» Instructions for the task
Everything in the listing must be repeated word for word.

+-------+

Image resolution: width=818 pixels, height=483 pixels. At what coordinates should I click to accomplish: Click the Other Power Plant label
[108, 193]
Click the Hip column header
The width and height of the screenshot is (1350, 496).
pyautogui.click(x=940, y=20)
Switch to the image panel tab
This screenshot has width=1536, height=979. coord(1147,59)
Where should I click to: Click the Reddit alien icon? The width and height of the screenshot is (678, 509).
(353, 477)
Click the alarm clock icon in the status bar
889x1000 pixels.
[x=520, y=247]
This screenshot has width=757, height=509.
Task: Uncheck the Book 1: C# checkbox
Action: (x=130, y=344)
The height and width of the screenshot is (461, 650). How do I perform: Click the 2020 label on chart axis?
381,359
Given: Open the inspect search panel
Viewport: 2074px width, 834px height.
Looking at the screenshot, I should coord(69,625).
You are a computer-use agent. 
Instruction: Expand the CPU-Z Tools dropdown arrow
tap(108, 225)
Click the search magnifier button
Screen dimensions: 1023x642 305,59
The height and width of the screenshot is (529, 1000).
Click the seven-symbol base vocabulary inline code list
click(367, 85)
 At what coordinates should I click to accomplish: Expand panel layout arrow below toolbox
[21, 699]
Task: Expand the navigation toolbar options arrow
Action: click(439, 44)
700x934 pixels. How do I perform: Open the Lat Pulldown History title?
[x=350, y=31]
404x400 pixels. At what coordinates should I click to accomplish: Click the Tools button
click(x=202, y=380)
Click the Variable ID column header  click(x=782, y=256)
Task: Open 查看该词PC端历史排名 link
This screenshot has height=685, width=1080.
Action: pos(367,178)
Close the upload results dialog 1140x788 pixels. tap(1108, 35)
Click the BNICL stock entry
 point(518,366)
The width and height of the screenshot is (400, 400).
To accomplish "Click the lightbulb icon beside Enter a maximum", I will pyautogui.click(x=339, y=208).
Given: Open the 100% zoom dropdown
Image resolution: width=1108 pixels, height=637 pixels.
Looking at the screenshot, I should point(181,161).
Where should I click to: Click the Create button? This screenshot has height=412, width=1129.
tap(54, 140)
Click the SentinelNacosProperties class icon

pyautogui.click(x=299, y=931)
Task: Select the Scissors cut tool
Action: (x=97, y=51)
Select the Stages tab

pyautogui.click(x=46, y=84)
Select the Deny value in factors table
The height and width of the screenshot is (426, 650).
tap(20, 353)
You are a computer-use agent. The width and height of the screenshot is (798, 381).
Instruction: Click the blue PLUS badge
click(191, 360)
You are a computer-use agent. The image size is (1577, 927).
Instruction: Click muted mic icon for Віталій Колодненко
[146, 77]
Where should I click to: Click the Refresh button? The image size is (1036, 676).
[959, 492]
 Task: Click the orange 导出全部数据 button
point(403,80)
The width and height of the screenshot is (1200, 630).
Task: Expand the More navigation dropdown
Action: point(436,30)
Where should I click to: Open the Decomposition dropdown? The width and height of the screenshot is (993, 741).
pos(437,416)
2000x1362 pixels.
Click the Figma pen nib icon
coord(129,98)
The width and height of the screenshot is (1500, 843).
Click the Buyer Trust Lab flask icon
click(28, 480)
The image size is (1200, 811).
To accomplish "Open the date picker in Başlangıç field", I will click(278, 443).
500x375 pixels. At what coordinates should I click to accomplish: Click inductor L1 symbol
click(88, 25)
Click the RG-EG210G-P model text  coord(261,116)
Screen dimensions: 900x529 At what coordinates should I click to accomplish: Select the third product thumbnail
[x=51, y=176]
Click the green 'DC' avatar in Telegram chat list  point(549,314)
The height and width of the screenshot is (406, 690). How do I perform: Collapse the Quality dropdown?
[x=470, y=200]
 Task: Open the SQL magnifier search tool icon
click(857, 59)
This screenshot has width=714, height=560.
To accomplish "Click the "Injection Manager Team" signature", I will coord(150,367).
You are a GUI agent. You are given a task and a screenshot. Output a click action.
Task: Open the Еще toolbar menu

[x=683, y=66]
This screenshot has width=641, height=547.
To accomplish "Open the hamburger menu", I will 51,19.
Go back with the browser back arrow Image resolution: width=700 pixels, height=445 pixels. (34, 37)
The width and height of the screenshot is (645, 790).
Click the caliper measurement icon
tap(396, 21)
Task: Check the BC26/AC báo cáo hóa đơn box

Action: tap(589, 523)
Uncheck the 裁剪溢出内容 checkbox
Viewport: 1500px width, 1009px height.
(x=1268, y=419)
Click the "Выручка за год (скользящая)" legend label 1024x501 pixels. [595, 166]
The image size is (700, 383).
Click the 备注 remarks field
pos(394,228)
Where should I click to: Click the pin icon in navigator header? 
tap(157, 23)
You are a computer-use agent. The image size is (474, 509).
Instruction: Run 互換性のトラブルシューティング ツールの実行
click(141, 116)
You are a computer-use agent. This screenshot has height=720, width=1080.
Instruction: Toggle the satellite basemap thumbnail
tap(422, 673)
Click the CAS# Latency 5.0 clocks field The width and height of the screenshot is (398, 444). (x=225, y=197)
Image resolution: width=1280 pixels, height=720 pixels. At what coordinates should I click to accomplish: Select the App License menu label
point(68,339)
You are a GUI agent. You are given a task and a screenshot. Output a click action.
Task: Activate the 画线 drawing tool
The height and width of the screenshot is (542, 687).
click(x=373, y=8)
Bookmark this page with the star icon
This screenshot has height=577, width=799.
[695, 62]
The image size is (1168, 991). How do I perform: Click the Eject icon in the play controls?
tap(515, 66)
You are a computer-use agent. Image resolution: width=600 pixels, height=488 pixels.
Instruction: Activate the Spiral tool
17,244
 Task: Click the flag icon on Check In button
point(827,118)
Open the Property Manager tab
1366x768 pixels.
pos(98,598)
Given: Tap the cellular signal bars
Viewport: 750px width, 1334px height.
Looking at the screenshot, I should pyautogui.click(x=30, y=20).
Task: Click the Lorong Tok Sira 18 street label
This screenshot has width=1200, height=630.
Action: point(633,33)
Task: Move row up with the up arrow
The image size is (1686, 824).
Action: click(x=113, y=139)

+-------+

» Result of this task
Image resolution: width=818 pixels, height=483 pixels. At what coordinates should I click to accomplish: Click the Other Power Plant label
[108, 193]
Click the Hip column header
The width and height of the screenshot is (1350, 496).
pyautogui.click(x=940, y=20)
Switch to the image panel tab
This screenshot has width=1536, height=979. coord(1147,59)
Where should I click to: Click the Reddit alien icon? The width and height of the screenshot is (678, 509).
(353, 477)
Click the alarm clock icon in the status bar
889x1000 pixels.
[x=520, y=247]
This screenshot has width=757, height=509.
Task: Uncheck the Book 1: C# checkbox
Action: (x=130, y=344)
The height and width of the screenshot is (461, 650). How do I perform: Click the 2020 label on chart axis?
381,359
Given: Open the inspect search panel
Viewport: 2074px width, 834px height.
Looking at the screenshot, I should coord(69,625).
You are a computer-use agent. 
Instruction: Expand the CPU-Z Tools dropdown arrow
tap(108, 225)
Click the search magnifier button
Screen dimensions: 1023x642 305,59
The height and width of the screenshot is (529, 1000).
Click the seven-symbol base vocabulary inline code list
click(367, 85)
 At what coordinates should I click to accomplish: Expand panel layout arrow below toolbox
[21, 699]
Task: Expand the navigation toolbar options arrow
Action: click(439, 44)
700x934 pixels. How do I perform: Open the Lat Pulldown History title?
[x=350, y=31]
404x400 pixels. At what coordinates should I click to accomplish: Click the Tools button
click(x=202, y=380)
Click the Variable ID column header  click(x=782, y=256)
Task: Open 查看该词PC端历史排名 link
This screenshot has height=685, width=1080.
Action: pos(367,178)
Close the upload results dialog 1140x788 pixels. tap(1108, 35)
Click the BNICL stock entry
 point(518,366)
The width and height of the screenshot is (400, 400).
To accomplish "Click the lightbulb icon beside Enter a maximum", I will pyautogui.click(x=339, y=208).
Given: Open the 100% zoom dropdown
Image resolution: width=1108 pixels, height=637 pixels.
Looking at the screenshot, I should point(181,161).
Where should I click to: Click the Create button? This screenshot has height=412, width=1129.
tap(54, 140)
Click the SentinelNacosProperties class icon

pyautogui.click(x=299, y=931)
Task: Select the Scissors cut tool
Action: (x=97, y=51)
Select the Stages tab

pyautogui.click(x=46, y=84)
Select the Deny value in factors table
The height and width of the screenshot is (426, 650).
tap(20, 353)
You are a computer-use agent. The width and height of the screenshot is (798, 381).
Instruction: Click the blue PLUS badge
click(191, 360)
You are a computer-use agent. The image size is (1577, 927).
Instruction: Click muted mic icon for Віталій Колодненко
[146, 77]
Where should I click to: Click the Refresh button? The image size is (1036, 676).
[959, 492]
 Task: Click the orange 导出全部数据 button
point(403,80)
The width and height of the screenshot is (1200, 630).
Task: Expand the More navigation dropdown
Action: point(436,30)
Where should I click to: Open the Decomposition dropdown? The width and height of the screenshot is (993, 741).
pos(437,416)
2000x1362 pixels.
Click the Figma pen nib icon
coord(129,98)
The width and height of the screenshot is (1500, 843).
Click the Buyer Trust Lab flask icon
click(28, 480)
The image size is (1200, 811).
To accomplish "Open the date picker in Başlangıç field", I will click(278, 443).
500x375 pixels. At what coordinates should I click to accomplish: Click inductor L1 symbol
click(88, 25)
Click the RG-EG210G-P model text  coord(261,116)
Screen dimensions: 900x529 At what coordinates should I click to accomplish: Select the third product thumbnail
[x=51, y=176]
Click the green 'DC' avatar in Telegram chat list  point(549,314)
The height and width of the screenshot is (406, 690). How do I perform: Collapse the Quality dropdown?
[x=470, y=200]
 Task: Open the SQL magnifier search tool icon
click(857, 59)
This screenshot has width=714, height=560.
To accomplish "Click the "Injection Manager Team" signature", I will coord(150,367).
You are a GUI agent. You are given a task and a screenshot. Output a click action.
Task: Open the Еще toolbar menu

[x=683, y=66]
This screenshot has width=641, height=547.
To accomplish "Open the hamburger menu", I will 51,19.
Go back with the browser back arrow Image resolution: width=700 pixels, height=445 pixels. (34, 37)
The width and height of the screenshot is (645, 790).
Click the caliper measurement icon
tap(396, 21)
Task: Check the BC26/AC báo cáo hóa đơn box

Action: tap(589, 523)
Uncheck the 裁剪溢出内容 checkbox
Viewport: 1500px width, 1009px height.
(x=1268, y=419)
Click the "Выручка за год (скользящая)" legend label 1024x501 pixels. [595, 166]
The image size is (700, 383).
Click the 备注 remarks field
pos(394,228)
Where should I click to: Click the pin icon in navigator header? 
tap(157, 23)
You are a computer-use agent. The image size is (474, 509).
Instruction: Run 互換性のトラブルシューティング ツールの実行
click(141, 116)
You are a computer-use agent. This screenshot has height=720, width=1080.
Instruction: Toggle the satellite basemap thumbnail
tap(422, 673)
Click the CAS# Latency 5.0 clocks field The width and height of the screenshot is (398, 444). (x=225, y=197)
Image resolution: width=1280 pixels, height=720 pixels. At what coordinates should I click to accomplish: Select the App License menu label
point(68,339)
You are a GUI agent. You are given a task and a screenshot. Output a click action.
Task: Activate the 画线 drawing tool
The height and width of the screenshot is (542, 687).
click(x=373, y=8)
Bookmark this page with the star icon
This screenshot has height=577, width=799.
[695, 62]
The image size is (1168, 991). How do I perform: Click the Eject icon in the play controls?
tap(515, 66)
You are a computer-use agent. Image resolution: width=600 pixels, height=488 pixels.
Instruction: Activate the Spiral tool
17,244
 Task: Click the flag icon on Check In button
point(827,118)
Open the Property Manager tab
1366x768 pixels.
pos(98,598)
Given: Tap the cellular signal bars
Viewport: 750px width, 1334px height.
Looking at the screenshot, I should pyautogui.click(x=30, y=20).
Task: Click the Lorong Tok Sira 18 street label
This screenshot has width=1200, height=630.
Action: point(633,33)
Task: Move row up with the up arrow
The image size is (1686, 824).
Action: click(x=113, y=139)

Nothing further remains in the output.